What is the specific heat of an unknown metal (mass = 2.30 g) if its temperature increased from 15.0°C to 31.0°C when absorbing 14.168 J of heat? (Round to three significant figures)
The specific heat can be calculated using the following equation: c = (q)/(m×ΔT). So, c = (14.168 J)/((2.30 g)(16.0°C)) = 0.385 J/g°C.
If an object has a specific heat of 0.981 J/g°C, absorbs 674 J of heat, and experiences a 12.0°C temperature increase, what is the object's mass in grams? (Answer with three significant figures; round answer to one decimal place; do not include units in the answer)
The specific heat capacity (c) is the quantity of heat required to raise 1 gram of the material 1 degree Celsius. c = q/mΔT Solve the equation for m to find the mass. m = q/cΔT = (674J)/(0.981 J/g°C)(12.0°C) = 57.2545 g Since the answer should have three significant figures, round to 57.3 g.
If a 13.9 g object has a specific heat of 1.31 J/g°C and it experiences a temperature increase from 55.0°C to 67.5°C, how much heat in joules did it absorb? (Answer with three significant figures; round answer to an integer; do not include units in your answer)
The specific heat capacity is the quantity of heat required to raise 1 gram of the material 1 degree Celsius. First, find the change in temperature. ΔT = Tfinal − Tinitial = 67.5°C − 55.0°C = 12.5°C To find the heat absorbed, use the equation q = specific heat × mass of the substance × temperature change. = 1.31 J/g°C × 13.9 g × 12.5 °C = 227.61 J Since the answer should have three significant figures, round to 228 J.
Graphite has a specific heat capacity of 0.709 J/g°C. Determine the change in energy in joules if a 25.0 g sample of graphite has a temperature change of −17.0 °C. (Answer should have three significant figures; round answer to an integer; do not include units in answer)

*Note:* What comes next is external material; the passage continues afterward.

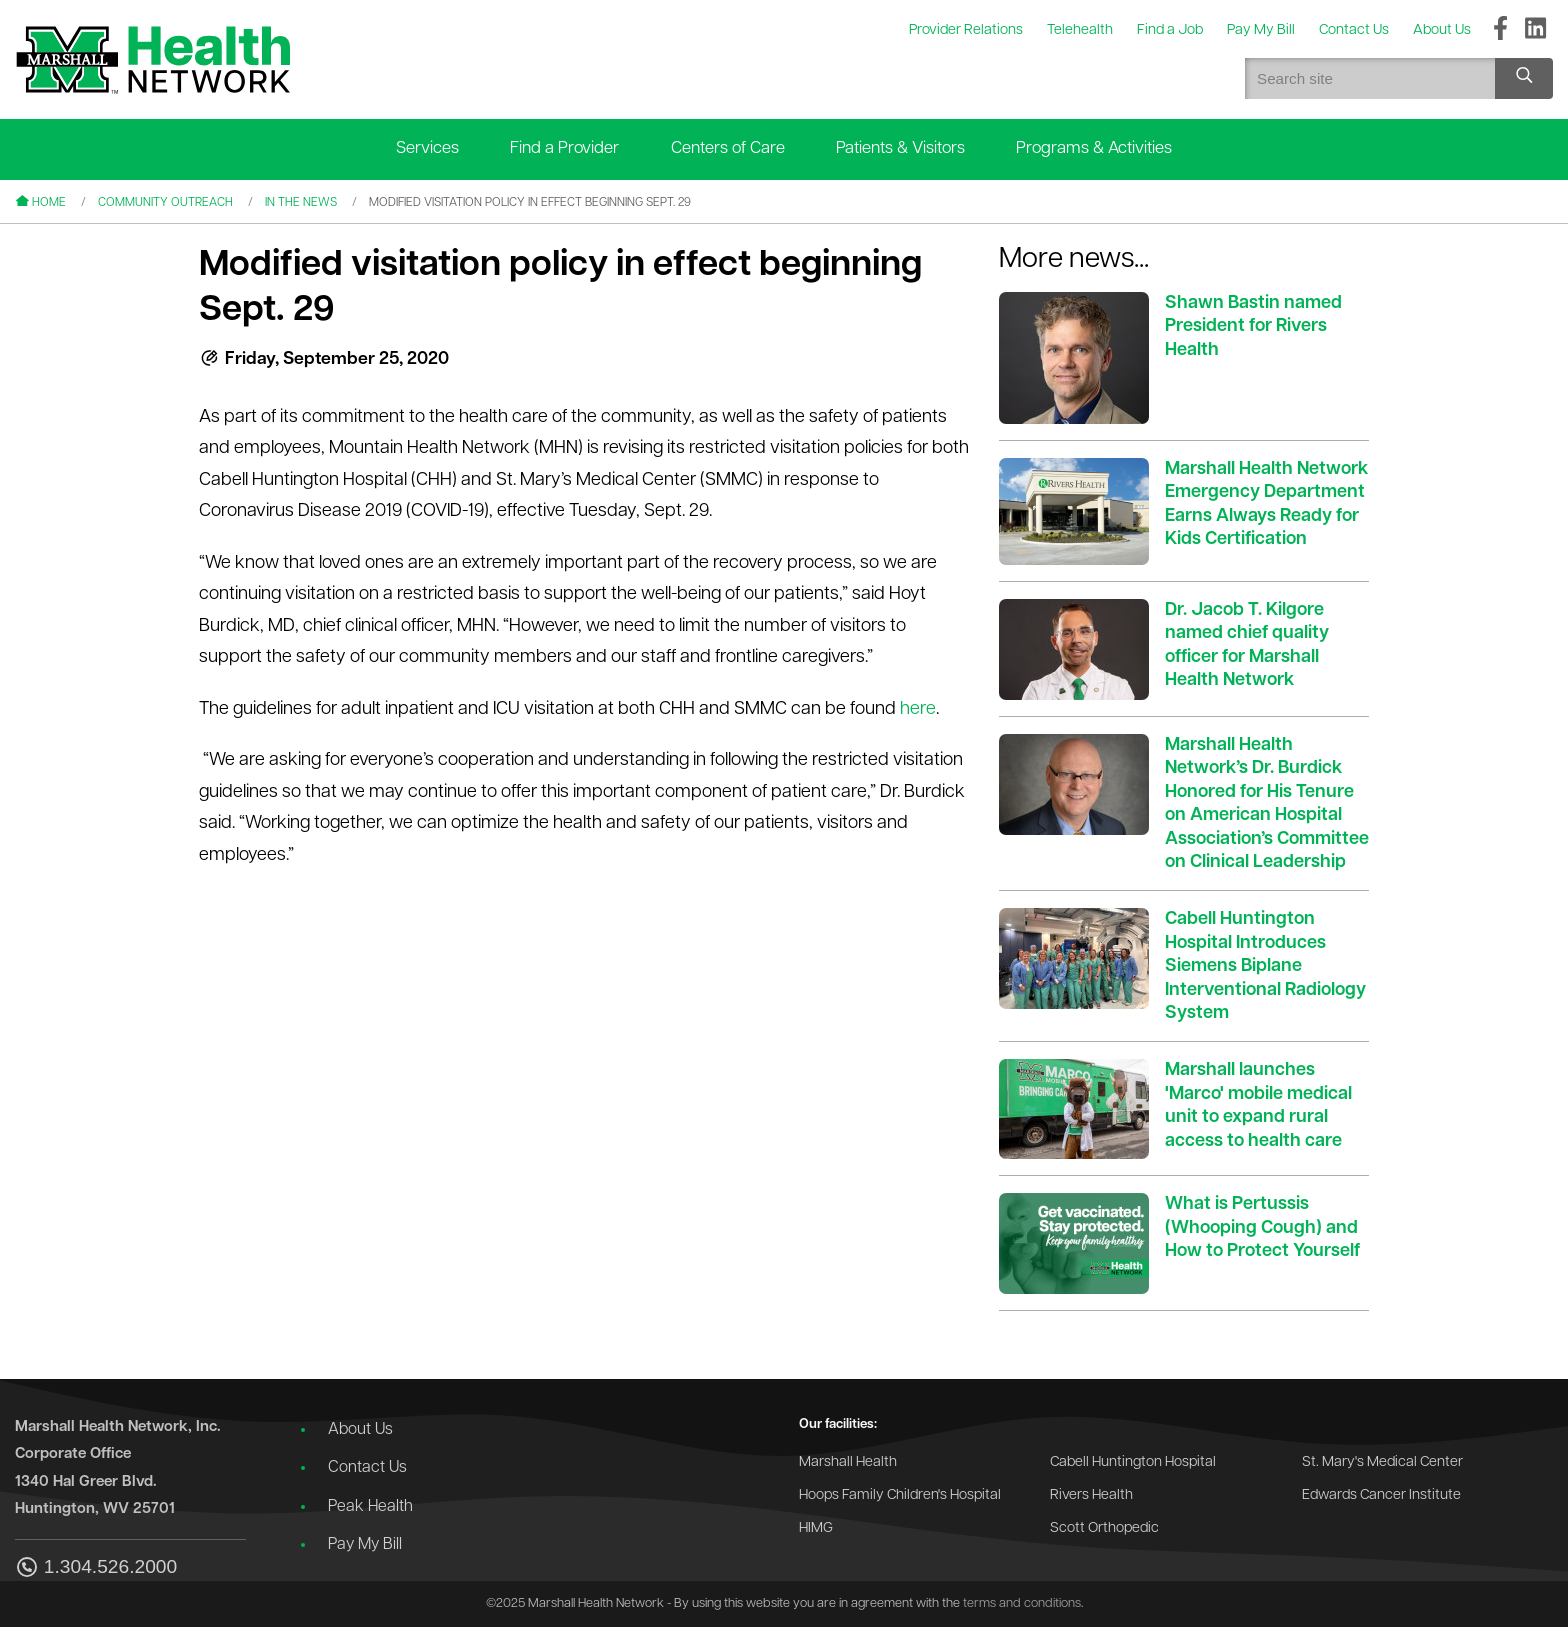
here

The specific heat capacity is the quantity of heat required to raise 1 gram of the material 1 degree Celsius. To find the heat for the given change in temperature and given mass, use the equation q = specific heat × mass of the substance × temperature change. = 0.709 J/g°C × 25.0 g × (−17.0°C) = −301.325 J Since the answer should have three significant figures, round to −301 J. The answer is negative because q represents the amount of heat flowing into the system. For the system to cool, heat must flow out, and q -- and in this case ΔE -- are negative.
As the mass of a substance increases, which of the following is true?
The specific heat does not change, but the heat capacity increases. Heat capacity is determined by both the type and amount of substance that absorbs or releases heat. Its value is proportional to the amount of the substance. It is therefore an extensive property. On the other hand, specific heat capacity depends only on the kind of substance absorbing or releasing heat. The amount of the substance does not matter. It is an intensive property.
calorie (c)
The traditional unit of energy defined as the amount of energy needed to raise 1 gram of water 1°C.
Kelvin
The unit of absolute temperature.